## What is required
Count the lines in the material below that contain the string "Output", treating uppercase and lowercase as different. Give only the number.
--------------------
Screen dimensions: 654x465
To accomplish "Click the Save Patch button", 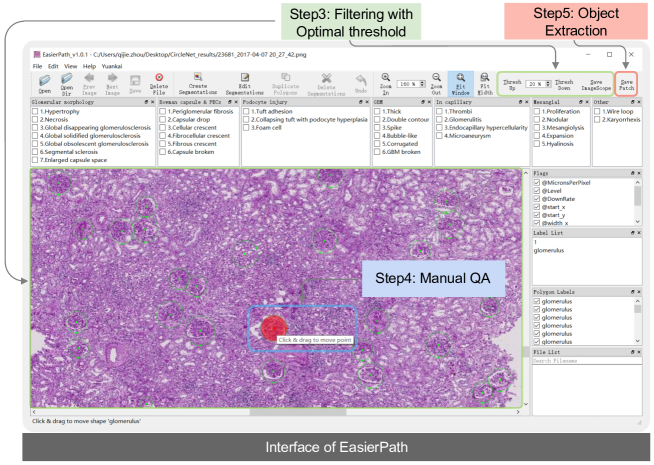I will (x=627, y=84).
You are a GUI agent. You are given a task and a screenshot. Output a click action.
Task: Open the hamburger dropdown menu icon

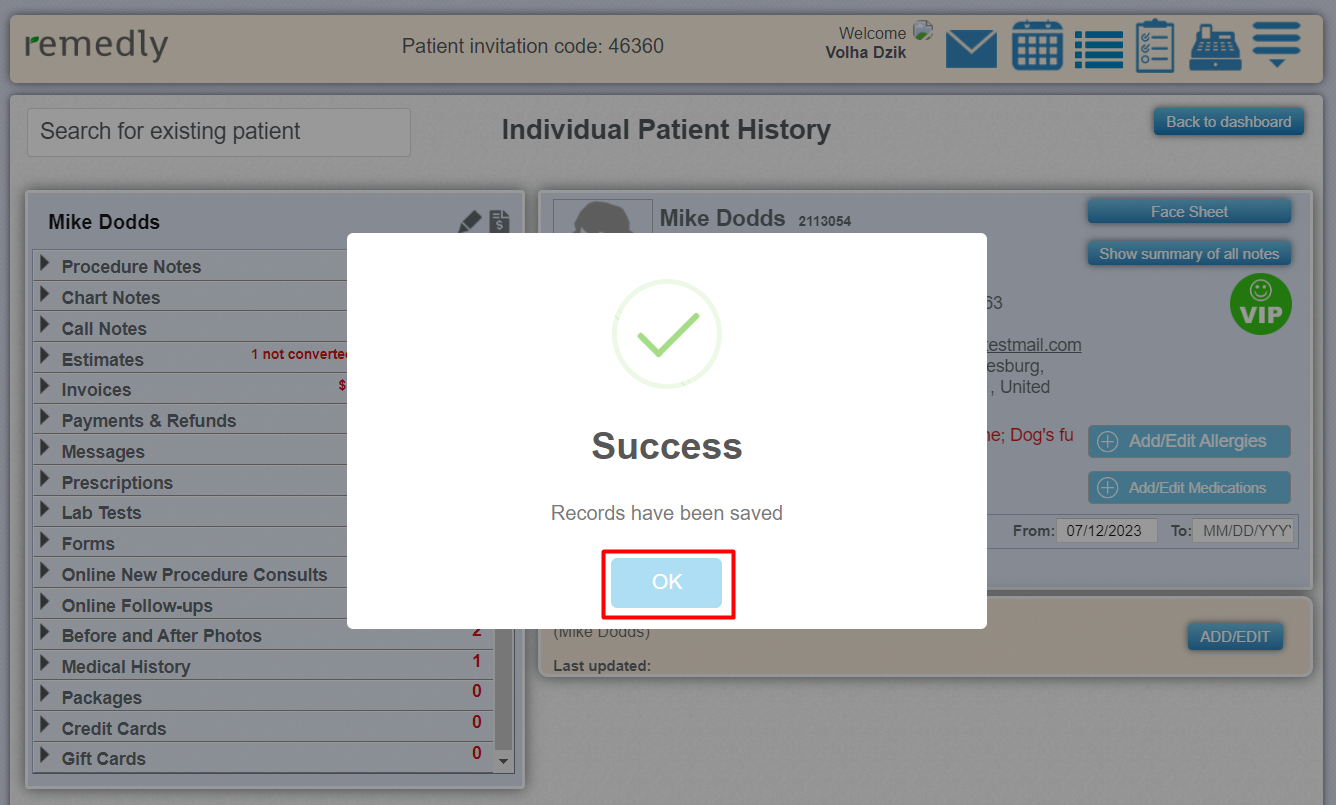(1276, 45)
--------------------
## Task result
1